◆ SUPPLIED PASSAGE
And the search for the Heir Presumptive is on. For the moment, the Emperor’s younger brother, Archduke Karl Ludwig, fills that role, but one must plan for the future. So, who would fill the role better: Archduke Otto, nicknamed “the Clown”, or Archduke Franz Ferdinand, who is always plagued by one ailment or another?
Churned up and filled with doubts concerning the official version of the Mayerling incident, Empress Sisi attempts to uncover the truth about her son’s untimely death. But no matter where she searches, she faces a wall of silence. To escape the vicious rumors and regain her inner peace, the Country Girl Empress turned Perpetual Traveler journeys to Greece. On the 16th of October 1889, Crown Prince Rudolph’s best friend and uncle, Archduke Johann Salvator resigns his army commission and renounces his title and the privileges he enjoys as a member of the Austrian imperial family. Afterward, he assumes the name Johann Orth and marries Ludmilla "Milli" Stubel, an opera dancer, in London. Shortly after their wedding, he purchases the ship “St. Margaritha”, and he and his wife set sail for South America.
In February of the following year, the former Archduke’s ship sets off from Montevideo, Uruguay, heading for Valparaíso in Chile. They were last seen on the 12th of July in Cape Tres Puntas, Argentina. Everyone believes that the St. Margaritha was lost during a storm off the coast of Cape Horn. Have Johann Orth and his wife become the newest victims of the forces that already eliminated the Crown Prince? Was their demise just an unhappy coincidence, or did they indeed escape their pursuers by changing their names, fleeing deeper into the jungles of South America?

◆ INFORMATION
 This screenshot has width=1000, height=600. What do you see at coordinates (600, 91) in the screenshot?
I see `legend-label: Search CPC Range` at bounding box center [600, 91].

---

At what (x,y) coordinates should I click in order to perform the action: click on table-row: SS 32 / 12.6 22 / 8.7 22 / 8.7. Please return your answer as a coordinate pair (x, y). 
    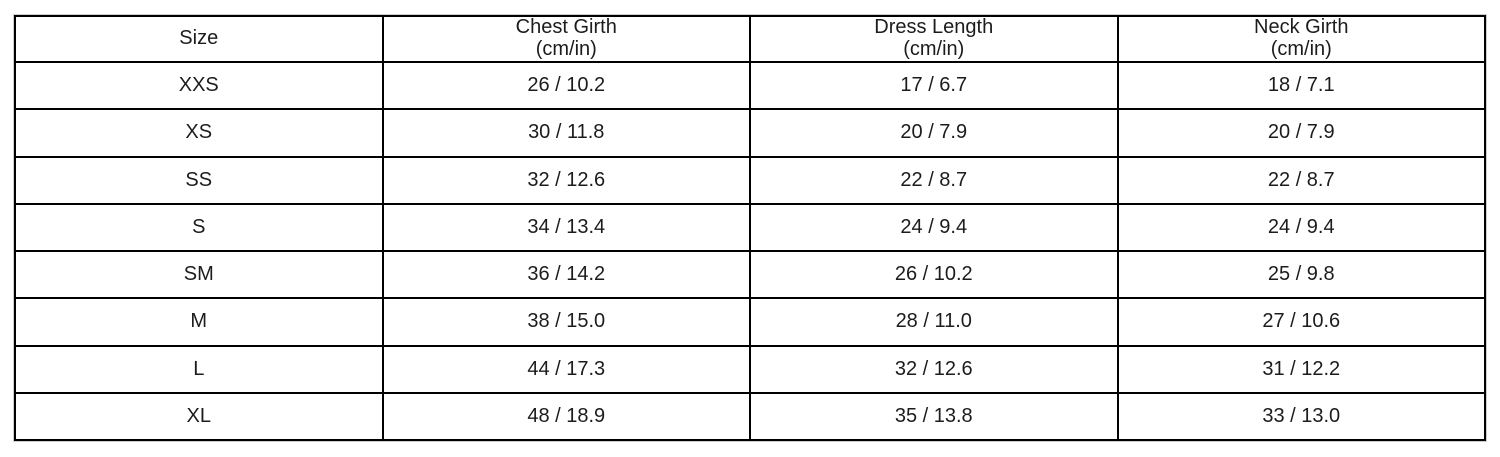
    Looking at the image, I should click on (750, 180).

◆ PROBLEMS AND TASKS
• a. In the Mayerling passage above, condense the paragraph that begins "Churned up and filled with doubts" into a short bulleted list that keeps its main facts.
• b. According to the Mayerling passage, on what date did Archduke Johann Salvator resign his army commission?
• c. Pick up the Mayerling passage after its final sentence and continue it.

◆ ANSWERS GIVEN
• a.
- Doubting the official account of Mayerling, Empress Sisi tries to learn the truth about her son's death but meets only silence.
- To escape rumors and find peace, she travels to Greece.
- On October 16, 1889, Archduke Johann Salvator, Crown Prince Rudolph's best friend and uncle, resigns his army commission and gives up his title and imperial privileges.
- Taking the name Johann Orth, he marries opera dancer Ludmilla "Milli" Stubel in London.
- Soon after, he buys the ship "St. Margaritha," and the couple sail for South America.

• b. October 16, 1889.

• c.
After her son's violent death, Sisi commissions the construction of a palace on the island of Corfu called the “Achilleion”, after Homer's hero Achilles in “The Iliad”. Located about ten kilometers south of the city of Corfu, it provides a panoramic view of the town to the north, and across the whole southern part of the island to the Ionian Sea, and becomes Sisi’s favorite holiday destination. She wants to create a place that gratifies her admiration for Greece, its language, and culture. But she realizes all too soon that her “Castle of Dreams” is nothing but a shackle and even considers selling it. How much more loss and misery can the unsteady spirit of the Empress endure?